• Records shown
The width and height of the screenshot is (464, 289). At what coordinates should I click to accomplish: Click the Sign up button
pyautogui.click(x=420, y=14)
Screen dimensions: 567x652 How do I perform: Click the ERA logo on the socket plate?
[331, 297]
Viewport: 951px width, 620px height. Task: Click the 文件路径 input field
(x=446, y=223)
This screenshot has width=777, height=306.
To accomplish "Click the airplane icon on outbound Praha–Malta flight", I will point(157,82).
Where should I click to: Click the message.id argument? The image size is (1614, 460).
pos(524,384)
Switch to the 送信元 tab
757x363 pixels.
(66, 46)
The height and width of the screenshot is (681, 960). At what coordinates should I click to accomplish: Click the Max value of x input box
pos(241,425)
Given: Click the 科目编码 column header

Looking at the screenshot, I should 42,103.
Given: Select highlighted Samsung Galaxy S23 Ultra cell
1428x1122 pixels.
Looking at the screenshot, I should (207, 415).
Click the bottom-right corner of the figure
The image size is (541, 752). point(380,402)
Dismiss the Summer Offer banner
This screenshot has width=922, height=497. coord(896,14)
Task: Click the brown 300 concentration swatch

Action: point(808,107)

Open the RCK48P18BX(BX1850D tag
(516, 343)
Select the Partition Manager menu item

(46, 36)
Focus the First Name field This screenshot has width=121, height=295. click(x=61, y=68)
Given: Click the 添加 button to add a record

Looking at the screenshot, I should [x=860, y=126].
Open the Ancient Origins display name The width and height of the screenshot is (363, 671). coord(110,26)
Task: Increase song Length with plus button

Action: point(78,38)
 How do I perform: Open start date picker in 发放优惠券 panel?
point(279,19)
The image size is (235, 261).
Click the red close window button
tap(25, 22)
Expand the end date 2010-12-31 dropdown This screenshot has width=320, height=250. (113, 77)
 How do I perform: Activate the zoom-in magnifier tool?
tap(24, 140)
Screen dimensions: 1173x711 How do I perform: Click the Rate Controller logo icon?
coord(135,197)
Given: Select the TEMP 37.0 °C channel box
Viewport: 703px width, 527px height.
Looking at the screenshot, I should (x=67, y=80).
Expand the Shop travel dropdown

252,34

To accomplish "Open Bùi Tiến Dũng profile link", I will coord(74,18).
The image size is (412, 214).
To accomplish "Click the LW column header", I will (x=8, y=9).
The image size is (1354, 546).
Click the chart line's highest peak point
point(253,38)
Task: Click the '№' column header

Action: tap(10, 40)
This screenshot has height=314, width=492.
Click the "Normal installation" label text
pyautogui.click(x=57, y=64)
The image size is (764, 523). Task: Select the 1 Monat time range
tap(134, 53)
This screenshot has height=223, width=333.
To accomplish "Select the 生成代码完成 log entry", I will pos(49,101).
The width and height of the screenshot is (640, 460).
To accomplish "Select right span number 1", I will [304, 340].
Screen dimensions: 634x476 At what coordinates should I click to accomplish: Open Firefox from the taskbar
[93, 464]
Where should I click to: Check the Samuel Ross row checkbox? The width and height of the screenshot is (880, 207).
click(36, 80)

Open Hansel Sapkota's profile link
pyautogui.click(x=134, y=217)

• Work instructions
Nothing but the lines from the one with "Click the chart line's highest peak point" through the last line of the data should appear; print them exactly.

• Answer to this exercise
Click the chart line's highest peak point
point(253,38)
Task: Click the '№' column header

Action: tap(10, 40)
This screenshot has height=314, width=492.
Click the "Normal installation" label text
pyautogui.click(x=57, y=64)
The image size is (764, 523). Task: Select the 1 Monat time range
tap(134, 53)
This screenshot has height=223, width=333.
To accomplish "Select the 生成代码完成 log entry", I will pos(49,101).
The width and height of the screenshot is (640, 460).
To accomplish "Select right span number 1", I will [304, 340].
Screen dimensions: 634x476 At what coordinates should I click to accomplish: Open Firefox from the taskbar
[93, 464]
Where should I click to: Check the Samuel Ross row checkbox? The width and height of the screenshot is (880, 207).
click(36, 80)

Open Hansel Sapkota's profile link
pyautogui.click(x=134, y=217)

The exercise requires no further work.